First, I want to point out the only thing I hate about this application: the name. It’s bad for me, it’s bad for the developers… it’s just bad. If I ever had a problem, how am I supposed to do a search for that? If the developers want to find blog posts like this one, how are they supposed to do that?
Aside from the name, Things for Mac really, truly shines. I’ve tried lots and lots and lots of task managers, project managers, life managers, blah, blah, blah. I’ve probably tried 15 of them, and really tried hard to like them, but I just couldn’t. Some are too rigid and structured, while others are completely lacking any structure whatsoever. Some have a learning curve that forces you to make time to sit down and learn them. Others take pains to pay special attention to every aspect of your life (a model doomed to failure). I don’t want to mention all of the ones I’ve tried, because they’re not bad products and don’t deserve bad press. Mostly, they all worked well — they just were not right for me.
Things, on the other hand, I like. It’s just the right balance of features, structure, and ease-of-use. After watching the screencast introduction, I was off and running, and haven’t looked back. I wrote a short poem (a la Dr. Seuss) about my experience:
I do not like them on my Dock,
I do not like them in Firefox.
I do not like them in my car,
I do not like them near or far!
I do not like most “task”ish apps,
but I find I like this “Things” for Mac!
Ok, it’s totally corny. On to what I like about it.
On the Desktop
I actually didn’t expect to like the idea of a desktop application. Of the 15 other tools I’ve tried, only one or two others had a desktop app, and those two apps were opposite ends of the spectrum: one required a PhD to use, and the other was more like a free-form note pad. Things is neither. If you’re in a rush and just want to make sure you don’t forget a task, you can click on ‘Inbox’, type in as many or as few task details as you want, and be done with it. Later, you can drag the task into a project, or add scheduling information, make it repeat, etc.
Even better, it has a keyboard shortcut that’s settable, so if the app is running somewhere, you can just use that to do a “Quick Entry” without leaving the app you’re currently using. Very handy.
Though Things is not project management software, you can create “Areas of Responsibility”, and then have projects inside of those areas. This is perfect for me. I have areas of responsibility like “Home”, “Work”, and “Blog”, and inside the “Home” area I have all of my home improvement projects. My “Work” area contains a list of projects, which themselves contain high-level tasks (I leave the detailed stuff to actual project management software), and also projects which are related to business development, which I don’t use project management software for. The “Blog” area is a perfect place to jot down ideas for blog posts that I can go back to later and check off when they’re completed.

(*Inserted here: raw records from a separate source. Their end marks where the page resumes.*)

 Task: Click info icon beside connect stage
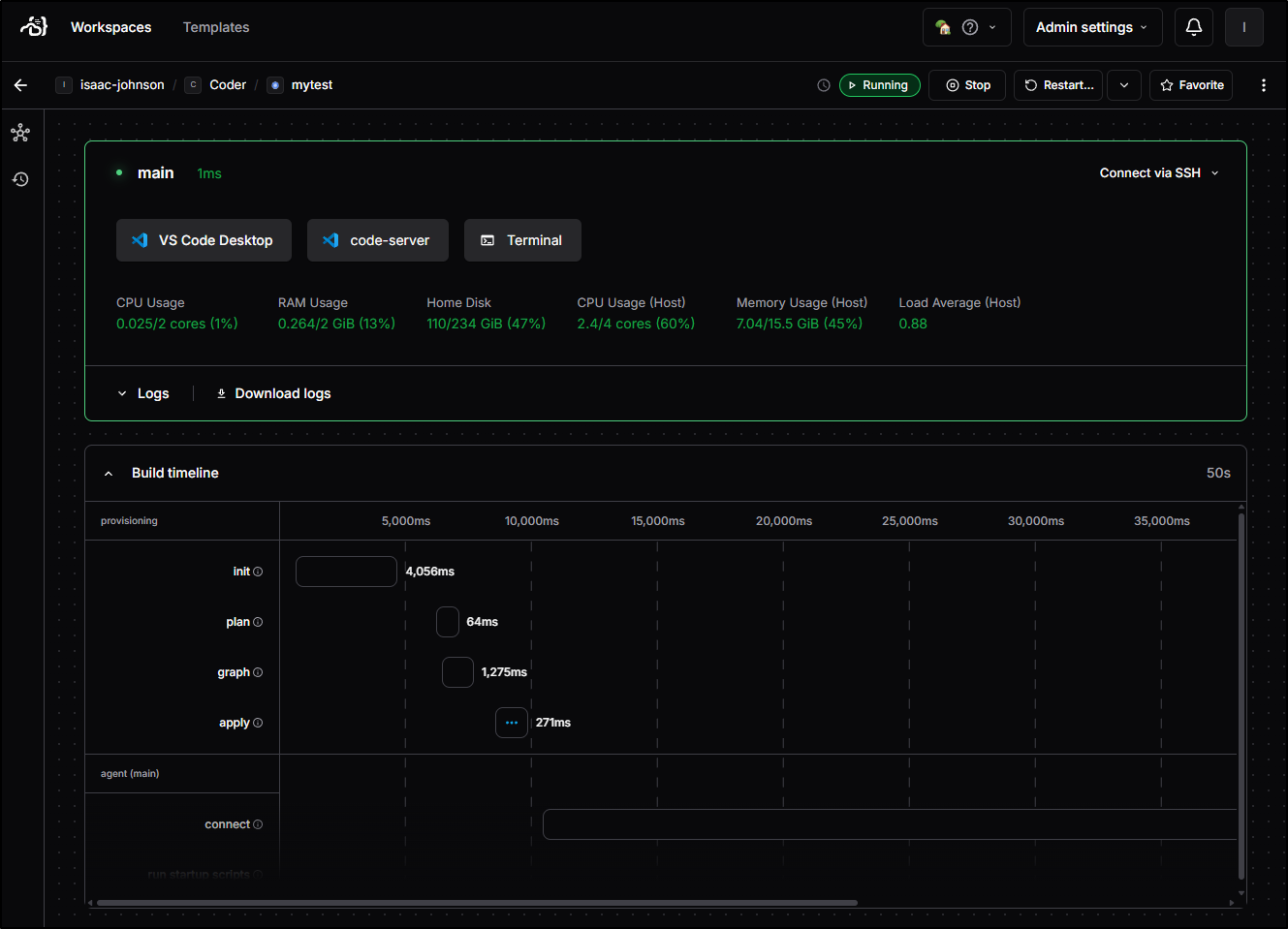(x=258, y=824)
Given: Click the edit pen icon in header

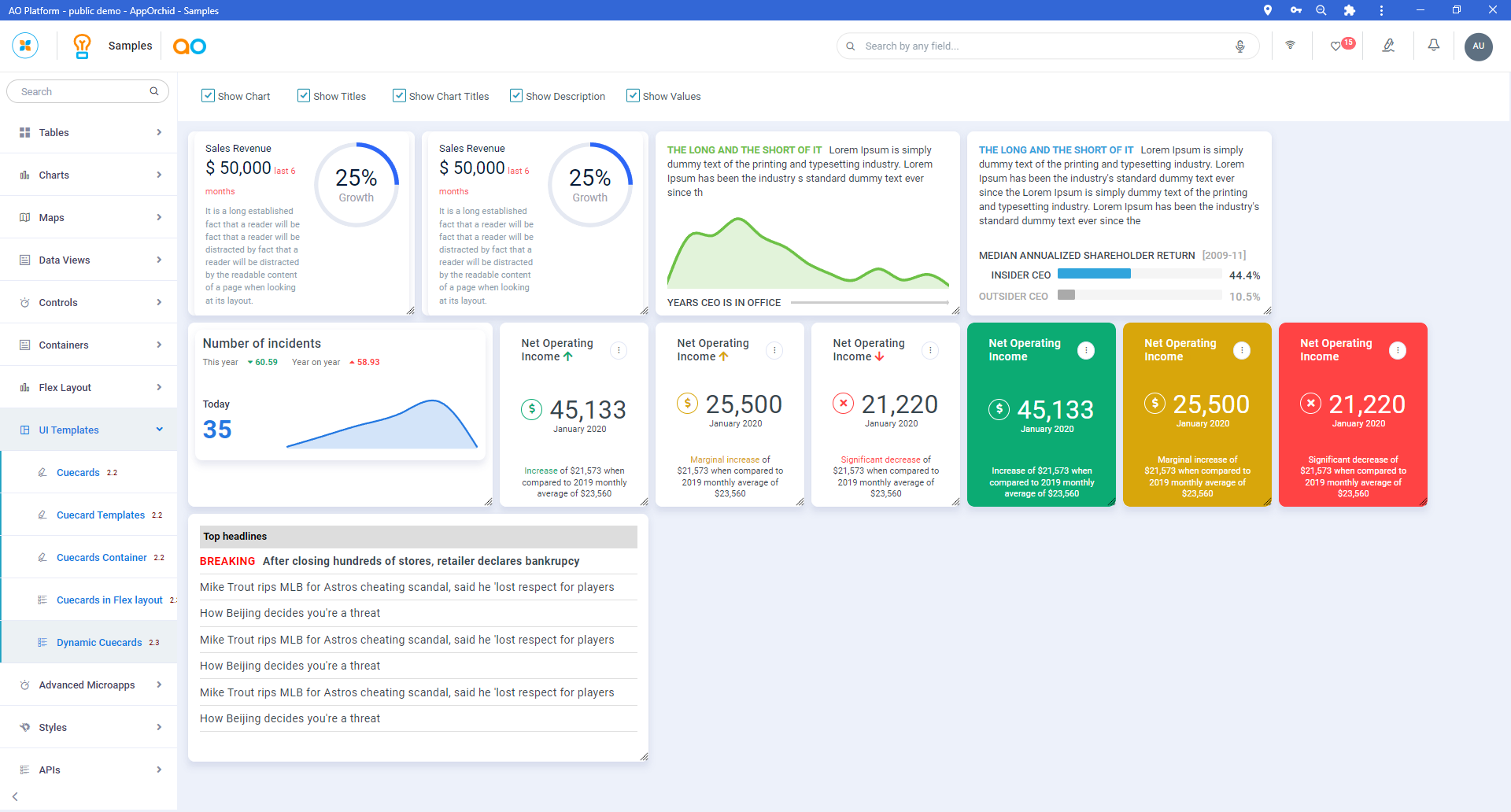Looking at the screenshot, I should click(1388, 46).
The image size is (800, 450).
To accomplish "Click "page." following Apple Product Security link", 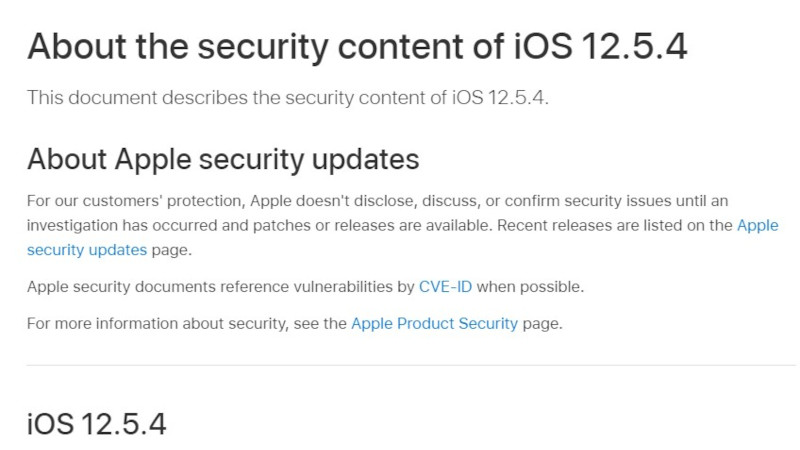I will (543, 324).
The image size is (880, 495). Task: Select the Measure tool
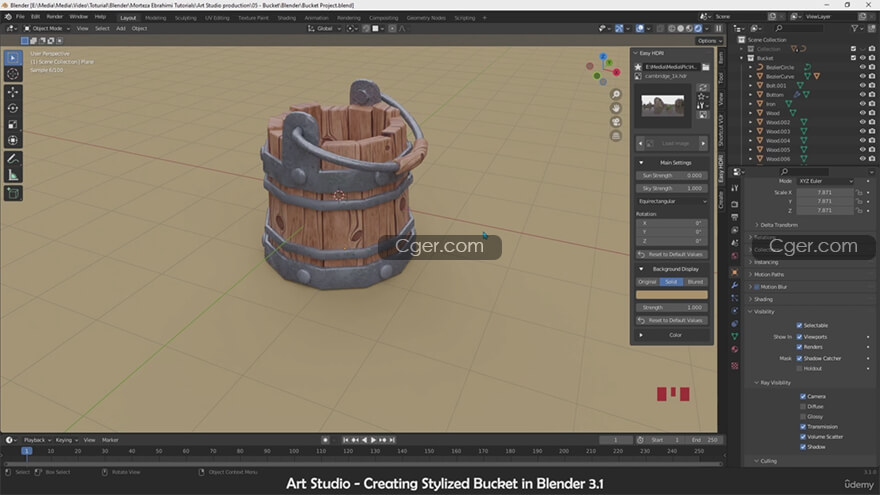13,174
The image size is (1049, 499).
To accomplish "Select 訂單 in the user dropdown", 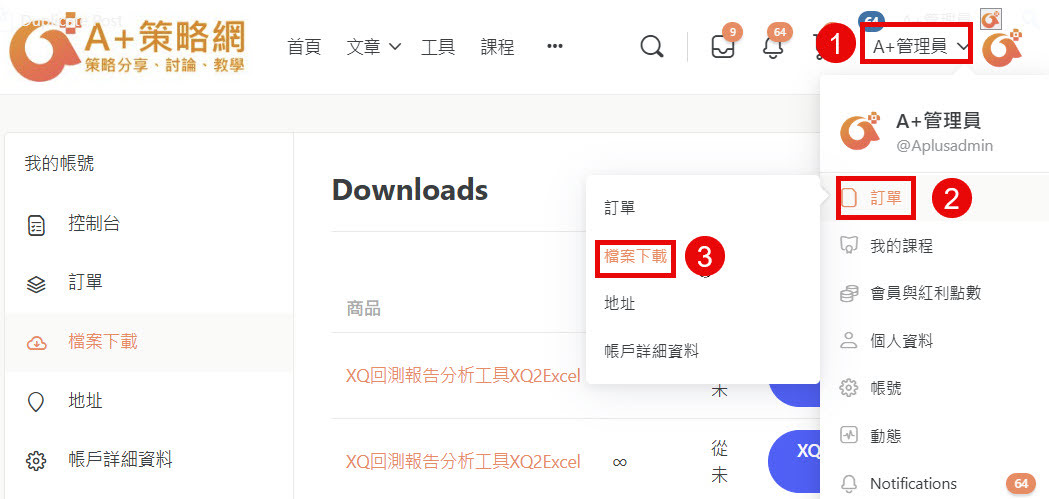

You don’t have to worry too much about being reminded about upcoming due dates, assuming you set due dates (which you don’t have to do). When due dates are approaching, Things will move the tasks into the “Today” queue, so if you have some down time during the day and aren’t sure what to tackle next, click “Today”, and start on something! I find that there’s almost always something in that queue that I have time to do before I need to (or am able to) get back to what I was doing. That, alone, is worth the $50 I paid for Things.
On the Go!
I’m not sure I would be so into Things if it weren’t for the accompanying iPhone app, which pretty much rocks. I guess if that didn’t exist, they would’ve considered having a companion web interface or something, but really, given the choice, I’d rather have it be mobile than solely on the web (though I’d like to see Things work on non-Apple mobile devices too).
One of the really awesome things about the iPhone app is that it syncs over the air to the desktop app. Of course, both have to be running, and they need to be on the same network, but my desktop app is *always* open, and I have yet to be inconvenienced by anything related to the sync functionality. Some folks have requested mac-to-mac sync capability, which isn’t currently there, but I don’t need it, so it’s not an issue for me.
While the iPhone app is missing some features of the desktop application, 90% of what’s in the desktop app is doable from the iPhone. The only notable exception for me personally was an apparent inability to create new areas of responsibility. Indeed, this is the one place where the interface is a little inconsistent. While clicking “Inbox” or “Today” will bring you to a list of tasks and projects, they chose to list projects and areas of responsibility in the sidebar for easy perusal and drill-down capabilities. It works well in the desktop app, but it’d be nice to make “areas” a queue on the iPhone, just like “Projects” is.
A Compeling Duo
In the end, Things has two things going for it: First, it has the nicest, easiest to use interface. Second, it has the ability to sync over the air with my iPhone, which also has a nice interface. In the old days, you might leave your bulky planner at your desk and carry around a note pad, and this mimicks that kind of experience, but takes away the need to sync them up later by hand.
It’s simple, but not too simple. Structured, but not too structured. I’ve been using it for a little over 2 weeks now, and have no plans to change. I know this sounds like an ad, so I should also say that I’m not being paid for this and don’t work for the company that makes it. I do recommend you check it out, though, if you’re in the market for something to help manage your time.